Throughout history, there have been countless couples that have embraced and accepted their certain roles, and have become “Power Couples”. When I think of power couples in the Bible, I think of Abraham and Sarah, King Xerxes and Queen Esther, Joseph and Mary, etc. There have also been many single men and women who have assumed a role of ‘messenger’ regardless of their sex, like the Israeli Judge Deborah and of course our Savior and Lord Jesus. Since we are talking of ‘Power Couples’ and being content in the roles in marriage, I would like to remind us all of the amazing Reagan family.

Regardless if you agree on their political points of view or not, as a couple they were very much in love and made a great deal out of supporting each other. Ronald met Nancy in Hollywood. They were both actors, and he worked for the Screen Actor’s Guild. While Nancy will not admit to love at first sight, she was never the less enamored by him. On March 4, 1952 they were married. They later had two children. Anyone who knew the Reagan’s knew they were deeply in love and as he began to seek out his political aspirations, Nancy was right by his side.

Not only did Ronald end up being elected President, he was President for two terms, and in those terms Nancy served her country in various ways, including developing the very successful “Just Say No!” to drugs campaign. It is said that he often referred to her as “Mommy,” and she referred to him as “Ronnie.” They displayed openly the affection that they had of one another and after Ronald was diagnosed with Alzheimer’s Nancy told Vanity Fair, “Our relationship is very special. We were very much in love and still are. When I say my life began with Ronnie, well, it’s true. It did. I can’t imagine life without him.” 

Today’s Key Take Away:

• When we are content as men and women in Christ, it opens the doors for us to be the most effective.
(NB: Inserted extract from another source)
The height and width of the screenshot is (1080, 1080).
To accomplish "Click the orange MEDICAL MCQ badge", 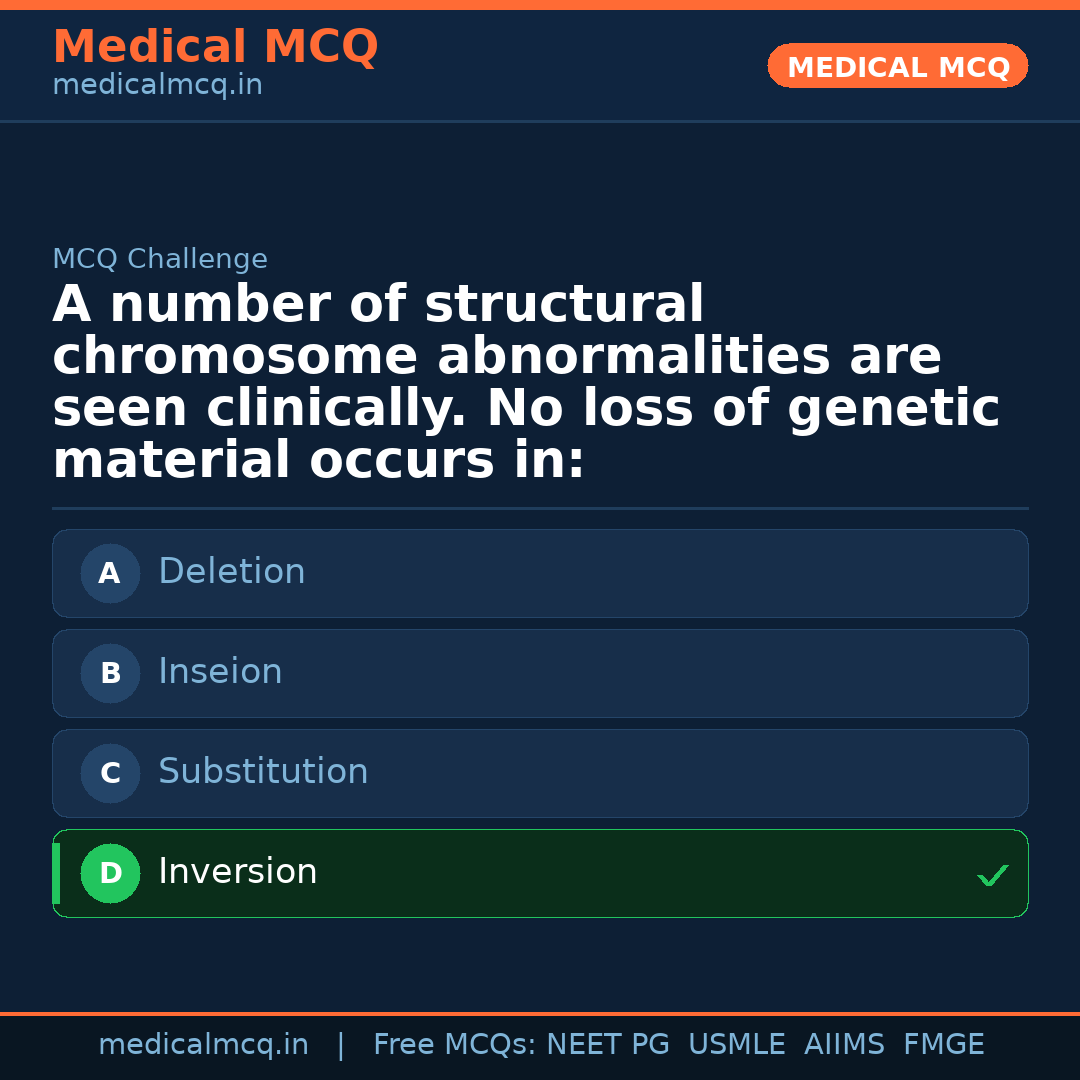I will [x=897, y=67].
Men and women are different, and even though it is a level playing field in our abilities, the nature of us being created differently is on purpose and by design. Men can command a room by simply entering it, and women can warm the hearts of anyone with a genuine smile and with thoughtful consideration. Today we are focusing on being ALL men, and ALL women. Trusting that as we do this, God will show us the best way possible to convey His message in our respective roles.

Today’s Reflection: What did I learn about myself? How has today’s focus on being content in your roles, helped you? Have you done anything different on the job, or in your marriage? Did you find it necessary to ask for forgiveness, or to celebrate in your God-given role? How did your spouse respond?